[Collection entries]
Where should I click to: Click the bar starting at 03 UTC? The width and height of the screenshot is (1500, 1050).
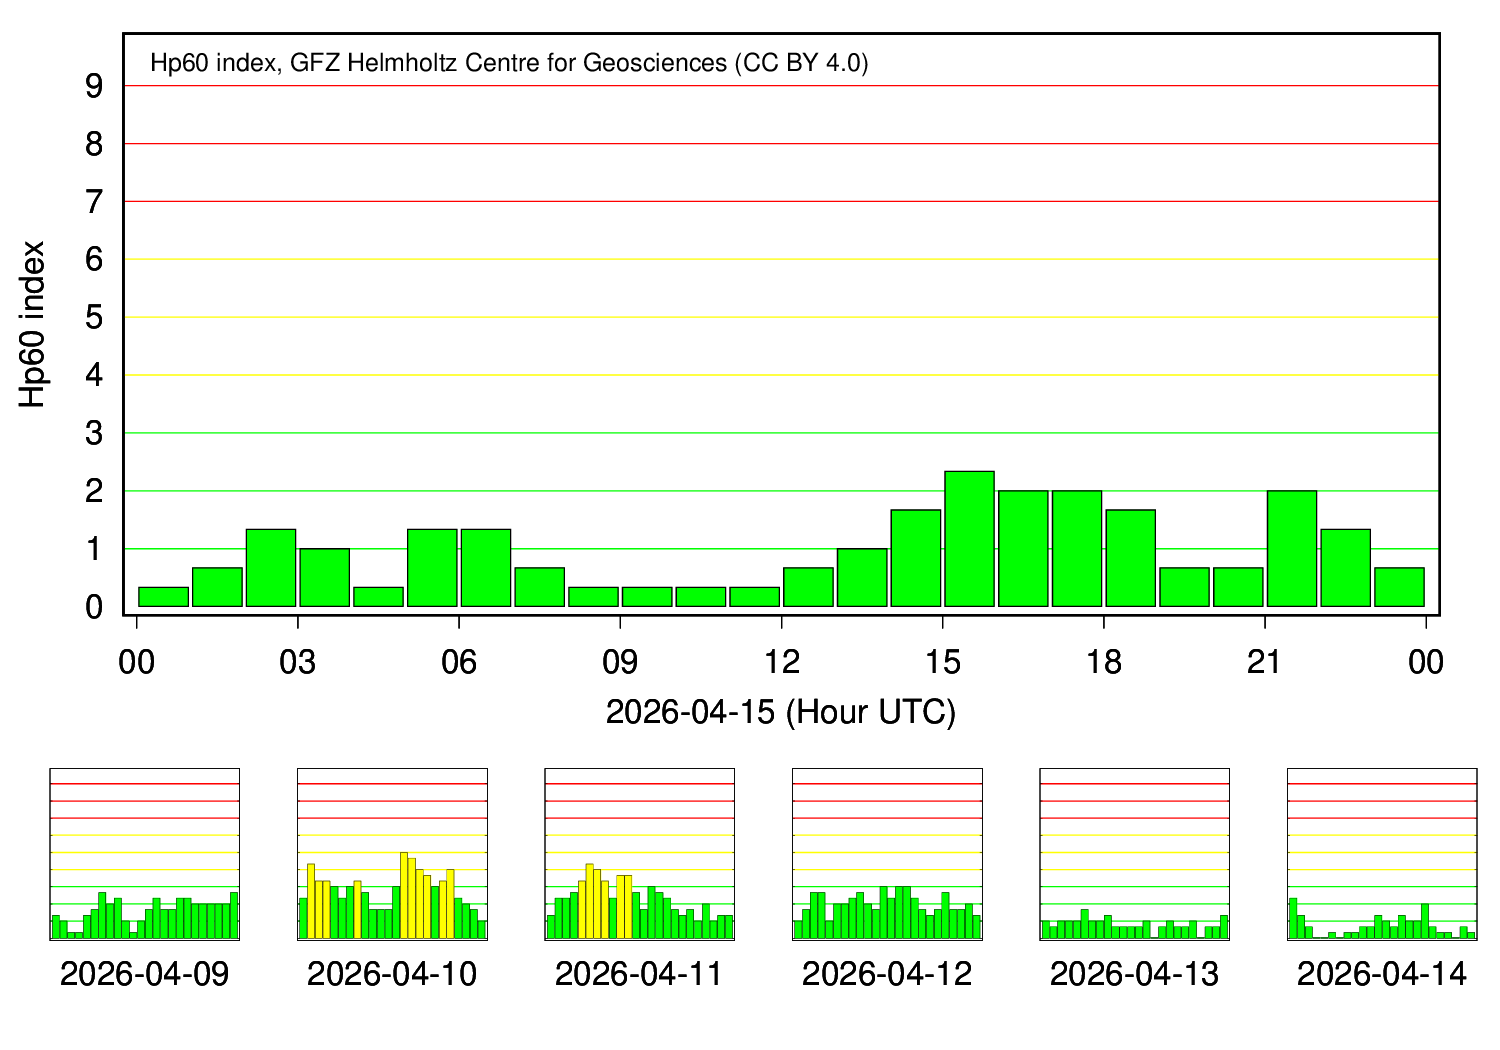tap(324, 578)
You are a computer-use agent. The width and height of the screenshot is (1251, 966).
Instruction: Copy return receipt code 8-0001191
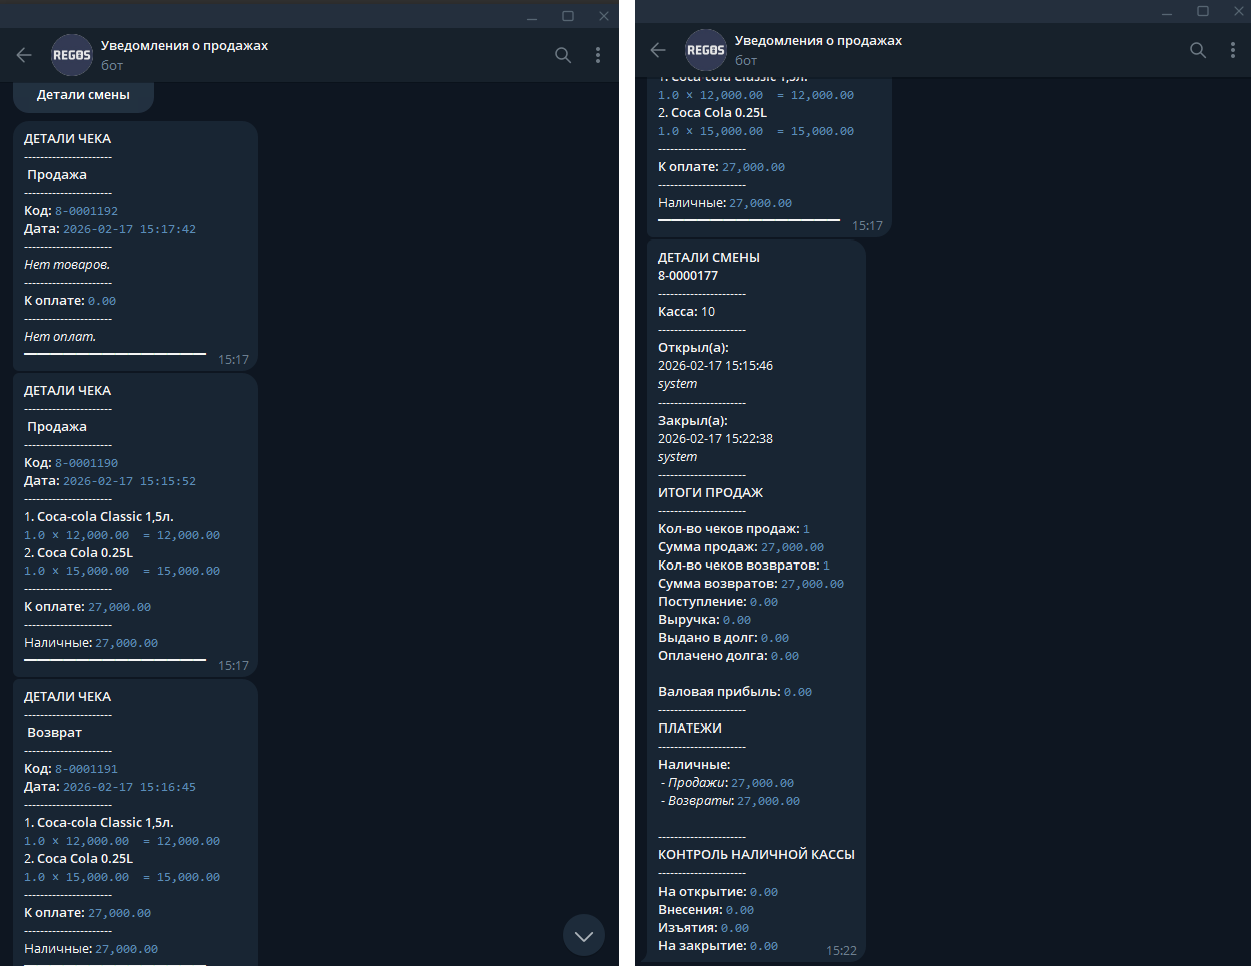click(x=86, y=769)
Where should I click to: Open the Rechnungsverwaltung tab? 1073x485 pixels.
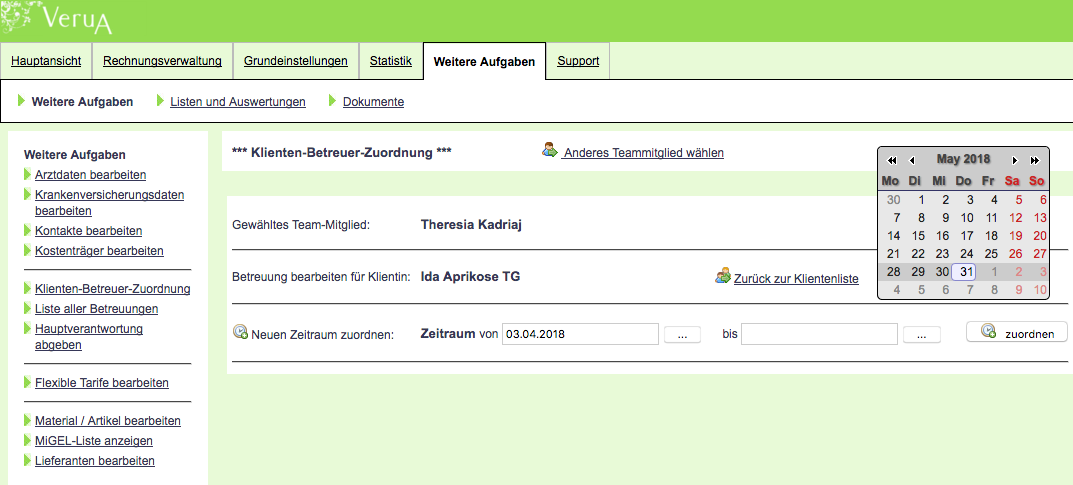[x=162, y=61]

TASK TO CARRY OUT
Copy out every entry above word for word; omit the images.

WRITTEN SOLUTION
Where should I click to: Click the bar starting at 03 UTC? The width and height of the screenshot is (1500, 1050).
tap(324, 578)
You are a computer-use agent. The width and height of the screenshot is (1251, 966).
Instruction: Copy return receipt code 8-0001191
click(x=86, y=769)
Where should I click to: Open the Rechnungsverwaltung tab? 1073x485 pixels.
[x=162, y=61]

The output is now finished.